It seems that everything is already known about the properties of graphene: it has unique conductivity, thermal conductivity, optical and chemical properties. Now scientists at the Massachusetts Institute of Technology have decided to add another dimension to the two-dimensional graphene structure. The material they developed, which resembles a 3D sponge, has only 5% density of steel and at the same time is 10 times stronger than it.
As you know, graphene consists of two flat layers one atom thick, which allows it to be stretched in width almost to infinity. However, in order to turn graphene into a building material, it was necessary to give it a three-dimensional structure.
The MIT team of scientists focused not only on the material itself, but also on its geometric configuration. To do this, they had to analyze the behavior of graphene down to the atomic level. They used the obtained data to create an appropriate mathematical model to simulate mechanical loads - rupture and compression.

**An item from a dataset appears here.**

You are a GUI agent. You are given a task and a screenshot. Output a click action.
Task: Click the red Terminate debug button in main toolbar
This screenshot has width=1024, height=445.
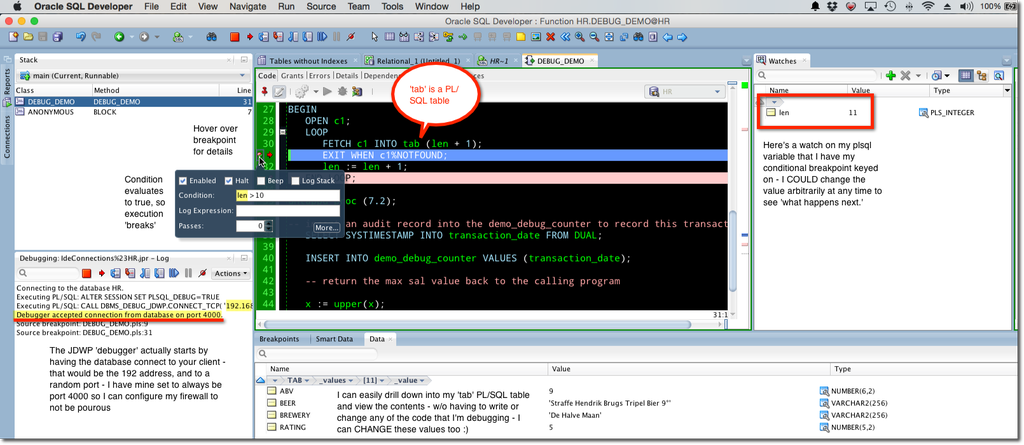(234, 37)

Scientists have found that when heated and under certain pressure, graphene flakes form a stable porous structure, reminiscent of corals, with a large surface area in relation to volume. Under a certain influence, two-dimensional graphene can take on various rigid forms (like a sheet of paper) - a cylinder, a corrugation, etc., that can withstand high loads.
Using the results obtained, high-resolution 3D models of various configurations were printed, showing amazing results during the tests. In addition to creating three-dimensional graphene structures, the researchers say the technology is applicable to other materials, from polymers to concrete. New materials will provide not only increased hardness and low weight, but also improved thermal insulation properties.